1781年に行われたオラス・ベネディクト・ドゥ・ソシュールの学術踏査が描かれたクレチアン・ドゥ・メッシェルの刺繍 (新しいウィンドウ)

1781年に行われたオラス・ベネディクト・ドゥ・ソシュールの学術踏査が描かれたクレチアン・ドゥ・メッシェルの刺繍
© Conservatoire d'art et d'histoire Annecy

ジュネーヴに生まれたオラス・ベネディクト・ドゥ・ソシュール(1740~1799)は、アルプスの科学研究分野における先駆者というだけでなく、登山を促進した人物でもあった。
1760年、ソシュールは20ターラーの賞金を設けて、モンブラン登頂の挑戦者を募った。その後、標高4808mのモンブランが初登頂されるまでには26年を要した。ソシュール自身もその翌年、モンブランを制覇し、山頂で水の沸点と雪の温度、同行した登山ガイドの脈拍などを測定した。

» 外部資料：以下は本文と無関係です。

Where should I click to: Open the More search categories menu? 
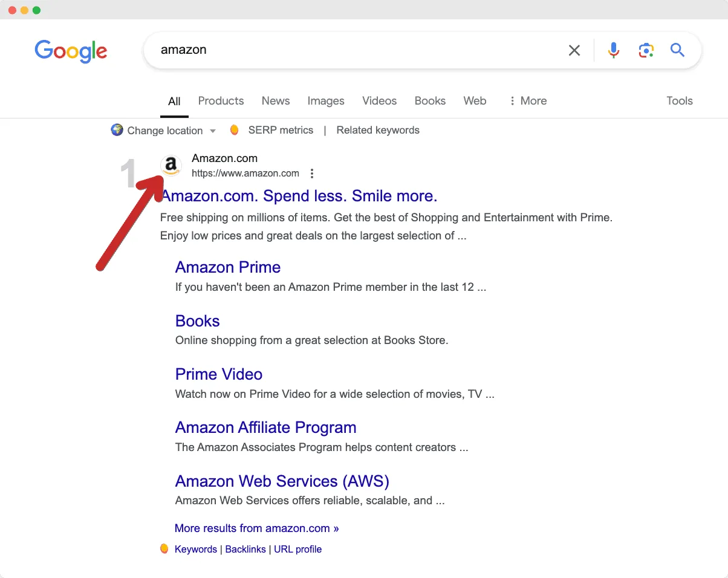[527, 101]
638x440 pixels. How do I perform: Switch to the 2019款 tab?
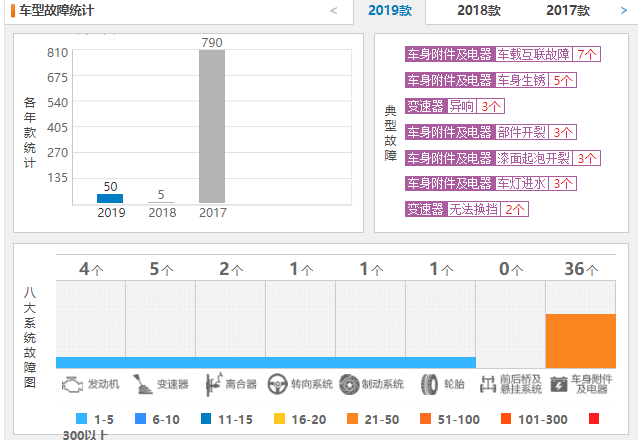[389, 11]
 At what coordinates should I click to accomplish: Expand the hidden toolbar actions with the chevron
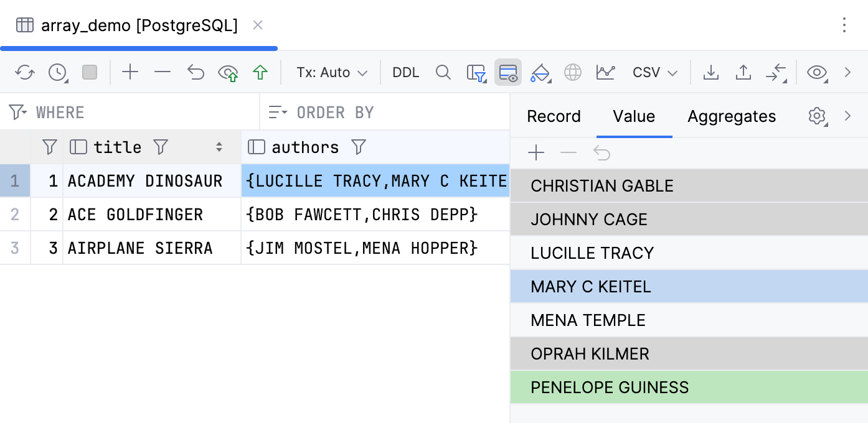[847, 72]
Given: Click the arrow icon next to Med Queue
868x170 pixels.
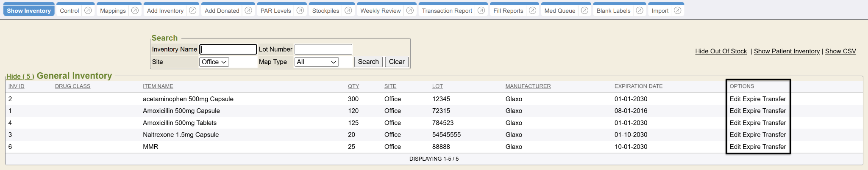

ソシュールのモンブラン学術踏査には莫大な費用が掛かり、登頂の際には、科学研究のための設備の他に、大量の登山装備を踏査隊のメンバーと共に頂上まで運んだ。山頂に運ぶ荷物の中には、自然科学者ハラーが書いたアルプスの植生についての本も含まれていた。

この学術踏査は、山で長期間の集中的な調査を行うためにリスクを伴ったが、大きな成果を収めた。ソシュールはモンブランの山頂に立ち、周りの山々を見下ろしながら、「私は山々の関係や構造を見ることができた。長い研究の間に繰り返し襲った迷いは一気に吹き飛んだ」と書き留めた。